Он с бешеной скоростью мчался на своем велосипеде в Одессе, словно знаменитый гасконец, описанный пером Александра Дюма, с письмом от королевы. Мчался к своей принцессе Лидке, как когда-то давно древнеримский поэт Катулл к своей Делии. Мчался, не ведая, что существуют разные женские чародействующие хитрости, когда девушка находит нового возлюбленного, но не желает отпускать от себя и прежнего. Он не верил, что Лида может забыть свои обеты, где всегда звучало, что Николай был, есть и будет для нее ВСЕМ на свете. Но он не нашел ее дома, а потом увидел ее с другим, увидел какою-то странной, не похожей на себя. Сначала ему показалось, что у нее и ее спутника нет ничего общего — он явно щадил свое самолюбие, но она почти сразу же, внезапно оживившись, начала громко и заразительно смеяться, а он хорошо знал, что именно таким смешком она завлекает, опутывая им своего собеседника, как щупальцами спрута.
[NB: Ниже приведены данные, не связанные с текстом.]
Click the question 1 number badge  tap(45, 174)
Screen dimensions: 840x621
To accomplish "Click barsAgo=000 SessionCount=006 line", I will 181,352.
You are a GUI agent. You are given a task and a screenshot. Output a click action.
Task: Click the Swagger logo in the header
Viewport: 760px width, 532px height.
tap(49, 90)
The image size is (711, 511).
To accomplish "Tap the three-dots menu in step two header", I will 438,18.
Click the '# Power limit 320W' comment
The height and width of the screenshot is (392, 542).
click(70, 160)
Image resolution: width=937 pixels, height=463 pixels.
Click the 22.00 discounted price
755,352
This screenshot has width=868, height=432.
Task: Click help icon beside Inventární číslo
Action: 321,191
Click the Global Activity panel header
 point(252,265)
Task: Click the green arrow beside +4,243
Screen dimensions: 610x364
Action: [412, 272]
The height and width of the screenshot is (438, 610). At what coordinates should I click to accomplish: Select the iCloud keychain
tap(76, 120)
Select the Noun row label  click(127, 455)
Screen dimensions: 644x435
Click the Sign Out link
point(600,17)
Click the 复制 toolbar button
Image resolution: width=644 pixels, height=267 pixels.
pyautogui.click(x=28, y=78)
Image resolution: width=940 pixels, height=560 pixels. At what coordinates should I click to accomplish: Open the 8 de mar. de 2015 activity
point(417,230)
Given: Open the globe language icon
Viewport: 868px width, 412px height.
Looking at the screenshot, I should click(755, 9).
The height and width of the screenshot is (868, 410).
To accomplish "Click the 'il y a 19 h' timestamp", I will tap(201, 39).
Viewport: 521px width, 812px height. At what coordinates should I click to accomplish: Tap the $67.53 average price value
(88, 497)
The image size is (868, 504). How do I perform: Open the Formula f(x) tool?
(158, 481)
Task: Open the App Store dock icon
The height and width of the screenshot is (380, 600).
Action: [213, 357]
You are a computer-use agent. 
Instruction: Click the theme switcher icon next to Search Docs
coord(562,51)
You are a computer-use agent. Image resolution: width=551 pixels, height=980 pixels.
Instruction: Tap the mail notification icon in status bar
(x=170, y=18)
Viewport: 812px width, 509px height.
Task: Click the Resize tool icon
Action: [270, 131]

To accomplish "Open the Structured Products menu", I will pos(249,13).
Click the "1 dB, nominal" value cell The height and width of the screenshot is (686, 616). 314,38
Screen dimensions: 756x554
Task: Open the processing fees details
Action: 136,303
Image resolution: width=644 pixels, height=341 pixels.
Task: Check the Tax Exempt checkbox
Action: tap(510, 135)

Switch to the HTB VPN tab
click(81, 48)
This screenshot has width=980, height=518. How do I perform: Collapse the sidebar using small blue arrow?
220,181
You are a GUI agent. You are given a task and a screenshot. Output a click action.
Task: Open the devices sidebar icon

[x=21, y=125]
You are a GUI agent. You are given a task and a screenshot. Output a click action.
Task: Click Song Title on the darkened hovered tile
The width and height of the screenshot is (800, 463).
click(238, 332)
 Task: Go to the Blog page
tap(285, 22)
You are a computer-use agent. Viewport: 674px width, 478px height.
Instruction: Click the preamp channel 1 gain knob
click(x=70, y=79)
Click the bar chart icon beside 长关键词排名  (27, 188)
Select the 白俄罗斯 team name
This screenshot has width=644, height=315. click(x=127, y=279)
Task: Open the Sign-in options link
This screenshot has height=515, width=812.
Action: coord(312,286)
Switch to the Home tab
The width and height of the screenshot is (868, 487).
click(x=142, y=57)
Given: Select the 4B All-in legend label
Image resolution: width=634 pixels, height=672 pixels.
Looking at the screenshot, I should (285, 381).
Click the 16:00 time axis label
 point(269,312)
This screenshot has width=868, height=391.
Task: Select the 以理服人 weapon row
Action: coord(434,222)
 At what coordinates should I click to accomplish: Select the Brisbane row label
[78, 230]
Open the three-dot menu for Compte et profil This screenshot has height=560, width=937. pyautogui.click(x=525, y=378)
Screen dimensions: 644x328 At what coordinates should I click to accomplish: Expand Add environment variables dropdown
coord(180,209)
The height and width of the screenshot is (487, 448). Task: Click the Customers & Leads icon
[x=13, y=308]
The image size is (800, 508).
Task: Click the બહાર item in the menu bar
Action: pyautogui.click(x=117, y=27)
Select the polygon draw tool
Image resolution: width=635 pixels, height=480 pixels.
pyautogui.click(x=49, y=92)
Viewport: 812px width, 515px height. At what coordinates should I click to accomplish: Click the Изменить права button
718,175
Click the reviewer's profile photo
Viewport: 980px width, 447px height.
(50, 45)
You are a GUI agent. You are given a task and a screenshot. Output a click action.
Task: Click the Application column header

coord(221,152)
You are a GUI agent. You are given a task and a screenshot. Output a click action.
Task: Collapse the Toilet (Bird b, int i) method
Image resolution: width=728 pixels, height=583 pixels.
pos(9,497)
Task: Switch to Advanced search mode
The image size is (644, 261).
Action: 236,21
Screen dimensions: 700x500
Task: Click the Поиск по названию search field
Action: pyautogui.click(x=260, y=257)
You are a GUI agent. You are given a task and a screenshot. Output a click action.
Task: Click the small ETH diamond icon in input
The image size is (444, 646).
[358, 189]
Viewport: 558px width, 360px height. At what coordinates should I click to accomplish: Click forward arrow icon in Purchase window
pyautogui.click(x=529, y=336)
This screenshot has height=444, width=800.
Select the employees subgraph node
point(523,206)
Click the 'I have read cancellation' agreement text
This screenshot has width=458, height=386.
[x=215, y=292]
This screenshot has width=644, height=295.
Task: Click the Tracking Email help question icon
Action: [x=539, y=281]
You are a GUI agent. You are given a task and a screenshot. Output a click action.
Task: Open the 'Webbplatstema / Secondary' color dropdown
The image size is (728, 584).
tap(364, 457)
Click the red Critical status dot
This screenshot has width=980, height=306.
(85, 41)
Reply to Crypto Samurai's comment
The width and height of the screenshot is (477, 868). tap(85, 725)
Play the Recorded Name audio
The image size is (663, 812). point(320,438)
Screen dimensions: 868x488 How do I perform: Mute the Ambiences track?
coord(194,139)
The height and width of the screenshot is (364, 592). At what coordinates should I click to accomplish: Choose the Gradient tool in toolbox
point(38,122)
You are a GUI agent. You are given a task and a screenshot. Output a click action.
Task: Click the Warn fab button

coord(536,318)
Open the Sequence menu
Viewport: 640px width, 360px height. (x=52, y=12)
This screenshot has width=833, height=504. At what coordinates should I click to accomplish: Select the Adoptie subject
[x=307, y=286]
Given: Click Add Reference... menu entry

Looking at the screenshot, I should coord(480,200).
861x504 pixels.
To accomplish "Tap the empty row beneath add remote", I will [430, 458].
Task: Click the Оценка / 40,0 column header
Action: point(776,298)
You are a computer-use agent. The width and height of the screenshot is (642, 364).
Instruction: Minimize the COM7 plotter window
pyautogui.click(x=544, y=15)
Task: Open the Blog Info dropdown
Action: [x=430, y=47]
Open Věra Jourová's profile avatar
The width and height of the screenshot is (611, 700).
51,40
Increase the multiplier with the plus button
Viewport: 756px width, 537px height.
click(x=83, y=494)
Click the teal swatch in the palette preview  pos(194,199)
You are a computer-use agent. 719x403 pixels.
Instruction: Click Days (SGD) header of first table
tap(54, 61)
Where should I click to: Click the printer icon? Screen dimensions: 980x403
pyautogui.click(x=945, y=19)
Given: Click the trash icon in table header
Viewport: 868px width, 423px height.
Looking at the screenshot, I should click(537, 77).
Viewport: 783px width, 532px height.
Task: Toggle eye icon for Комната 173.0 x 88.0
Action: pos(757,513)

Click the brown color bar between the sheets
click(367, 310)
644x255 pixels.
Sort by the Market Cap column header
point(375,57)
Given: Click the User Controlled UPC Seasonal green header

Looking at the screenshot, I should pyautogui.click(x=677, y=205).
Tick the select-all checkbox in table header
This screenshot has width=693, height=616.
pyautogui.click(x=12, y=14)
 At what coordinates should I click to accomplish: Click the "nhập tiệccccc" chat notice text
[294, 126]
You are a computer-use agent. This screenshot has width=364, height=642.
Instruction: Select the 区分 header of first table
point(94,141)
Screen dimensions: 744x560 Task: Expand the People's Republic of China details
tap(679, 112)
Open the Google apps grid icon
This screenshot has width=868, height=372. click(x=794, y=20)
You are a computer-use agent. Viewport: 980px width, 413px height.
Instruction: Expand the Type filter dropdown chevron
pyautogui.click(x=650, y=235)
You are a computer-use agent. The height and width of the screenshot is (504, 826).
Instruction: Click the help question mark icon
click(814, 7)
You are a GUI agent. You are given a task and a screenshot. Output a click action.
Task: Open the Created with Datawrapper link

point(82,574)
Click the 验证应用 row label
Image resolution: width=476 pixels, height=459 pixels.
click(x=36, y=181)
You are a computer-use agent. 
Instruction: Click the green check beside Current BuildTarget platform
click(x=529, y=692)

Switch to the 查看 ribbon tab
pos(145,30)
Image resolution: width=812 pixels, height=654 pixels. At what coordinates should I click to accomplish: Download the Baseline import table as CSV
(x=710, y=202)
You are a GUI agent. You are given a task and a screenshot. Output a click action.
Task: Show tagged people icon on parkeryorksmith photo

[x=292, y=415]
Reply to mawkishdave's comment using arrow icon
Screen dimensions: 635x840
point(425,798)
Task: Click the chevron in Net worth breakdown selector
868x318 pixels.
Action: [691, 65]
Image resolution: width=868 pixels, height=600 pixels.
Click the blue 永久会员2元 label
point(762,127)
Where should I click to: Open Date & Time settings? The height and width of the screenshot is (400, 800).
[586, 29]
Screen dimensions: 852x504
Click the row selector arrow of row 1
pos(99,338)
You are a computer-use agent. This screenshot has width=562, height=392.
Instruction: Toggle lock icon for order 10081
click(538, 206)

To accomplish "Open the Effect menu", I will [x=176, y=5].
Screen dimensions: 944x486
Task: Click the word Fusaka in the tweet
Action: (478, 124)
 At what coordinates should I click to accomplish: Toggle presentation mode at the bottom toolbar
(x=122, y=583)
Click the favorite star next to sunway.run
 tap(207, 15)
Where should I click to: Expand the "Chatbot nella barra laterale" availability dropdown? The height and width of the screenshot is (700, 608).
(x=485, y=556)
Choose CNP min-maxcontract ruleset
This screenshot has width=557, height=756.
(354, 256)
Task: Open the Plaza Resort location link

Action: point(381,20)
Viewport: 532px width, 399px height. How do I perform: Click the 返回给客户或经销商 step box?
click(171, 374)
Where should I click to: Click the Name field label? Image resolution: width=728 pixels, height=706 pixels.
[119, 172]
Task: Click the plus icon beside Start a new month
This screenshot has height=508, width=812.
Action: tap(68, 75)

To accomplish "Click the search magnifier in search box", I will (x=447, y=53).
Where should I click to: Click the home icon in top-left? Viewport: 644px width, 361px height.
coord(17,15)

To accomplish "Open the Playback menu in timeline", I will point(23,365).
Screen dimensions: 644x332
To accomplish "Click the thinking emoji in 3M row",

Впервые Николай, наблюдавший за ними издали, почувствовал, что этот смех чересчур наигранный, но его любовь к Лидке продолжала дурачить сознание: он стал уговаривать себя, что к его возлюбленной приехал двоюродный брат из Кишинева, о котором она ему много рассказывала, но они никогда не встречались.

Он прошел мимо них, не останавливаясь, а Лида, увидев его, покраснела, качнулась назад, а он ей ухмыльнулся ничего не значившей улыбкой, а ее ресницы вдруг опустились вниз, словно она побоялась повторно ощутить на себе его взгляд. Она так и осталась сидеть рядом с этим парнем, не бросилась за Николаем, не попыталась ему ничего объяснить, а он, злой и голодный, измотанный долгой поездкой, решил выбросить из головы все мысли о ней, как гадкий наркотик. Потом его нагнал один из одноклассников, стал утешать, но он только махнул рукой и бросил короткое "Заткнись!", чем наверняка его обидел.

В ту ночь (и несколько последующих) он спал плохо, мучась, словно зубной болью, многочисленными видениями, где злость сменяла робость, а он шел и шел за клубком надежды, хоть и знал, что никогда уже не простит Лидке Либман измены.